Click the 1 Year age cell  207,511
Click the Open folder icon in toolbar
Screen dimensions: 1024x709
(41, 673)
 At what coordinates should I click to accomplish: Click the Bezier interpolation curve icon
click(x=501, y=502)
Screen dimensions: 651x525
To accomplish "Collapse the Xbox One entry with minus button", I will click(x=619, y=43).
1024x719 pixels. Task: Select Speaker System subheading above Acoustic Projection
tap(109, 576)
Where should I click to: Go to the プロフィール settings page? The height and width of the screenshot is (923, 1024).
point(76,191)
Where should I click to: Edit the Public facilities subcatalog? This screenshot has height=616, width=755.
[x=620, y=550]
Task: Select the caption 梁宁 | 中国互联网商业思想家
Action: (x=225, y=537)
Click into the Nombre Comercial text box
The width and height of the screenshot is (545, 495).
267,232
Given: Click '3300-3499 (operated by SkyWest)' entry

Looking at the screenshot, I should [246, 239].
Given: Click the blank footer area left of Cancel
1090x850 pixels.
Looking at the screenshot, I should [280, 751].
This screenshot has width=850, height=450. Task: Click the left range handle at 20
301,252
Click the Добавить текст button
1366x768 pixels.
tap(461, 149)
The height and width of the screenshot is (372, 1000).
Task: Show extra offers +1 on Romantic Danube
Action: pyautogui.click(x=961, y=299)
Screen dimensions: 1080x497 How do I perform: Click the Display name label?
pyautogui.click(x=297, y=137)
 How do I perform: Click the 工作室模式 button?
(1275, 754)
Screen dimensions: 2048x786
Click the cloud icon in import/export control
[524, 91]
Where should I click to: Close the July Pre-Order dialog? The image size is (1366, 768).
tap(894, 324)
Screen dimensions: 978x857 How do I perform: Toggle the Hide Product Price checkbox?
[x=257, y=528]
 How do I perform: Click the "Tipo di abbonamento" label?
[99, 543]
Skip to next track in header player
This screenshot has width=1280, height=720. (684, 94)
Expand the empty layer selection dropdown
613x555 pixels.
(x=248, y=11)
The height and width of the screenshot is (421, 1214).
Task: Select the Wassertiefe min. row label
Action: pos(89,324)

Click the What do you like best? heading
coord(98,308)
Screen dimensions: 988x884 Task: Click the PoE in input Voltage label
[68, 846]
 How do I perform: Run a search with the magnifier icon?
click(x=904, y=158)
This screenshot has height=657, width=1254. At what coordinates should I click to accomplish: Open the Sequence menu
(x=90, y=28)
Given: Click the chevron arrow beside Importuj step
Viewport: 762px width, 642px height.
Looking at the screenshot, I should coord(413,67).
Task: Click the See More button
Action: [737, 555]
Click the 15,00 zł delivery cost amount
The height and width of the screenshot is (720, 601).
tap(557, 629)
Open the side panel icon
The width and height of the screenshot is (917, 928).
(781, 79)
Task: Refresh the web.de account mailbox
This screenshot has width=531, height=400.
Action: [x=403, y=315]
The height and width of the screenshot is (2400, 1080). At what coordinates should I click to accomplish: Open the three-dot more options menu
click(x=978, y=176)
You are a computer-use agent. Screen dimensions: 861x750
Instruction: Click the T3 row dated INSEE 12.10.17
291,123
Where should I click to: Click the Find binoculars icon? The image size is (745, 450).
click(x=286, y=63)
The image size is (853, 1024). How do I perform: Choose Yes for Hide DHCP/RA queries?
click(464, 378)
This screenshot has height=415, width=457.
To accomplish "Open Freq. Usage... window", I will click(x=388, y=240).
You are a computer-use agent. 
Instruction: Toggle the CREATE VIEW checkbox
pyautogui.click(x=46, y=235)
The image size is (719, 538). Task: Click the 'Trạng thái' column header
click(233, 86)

**********

ASSIGNMENT: Set down only the lines running from the line with "This screenshot has height=415, width=457." to the end of the entries above, both included, exactly as they stand.

TASK OUTPUT:
This screenshot has height=415, width=457.
To accomplish "Open Freq. Usage... window", I will click(x=388, y=240).
You are a computer-use agent. 
Instruction: Toggle the CREATE VIEW checkbox
pyautogui.click(x=46, y=235)
The image size is (719, 538). Task: Click the 'Trạng thái' column header
click(233, 86)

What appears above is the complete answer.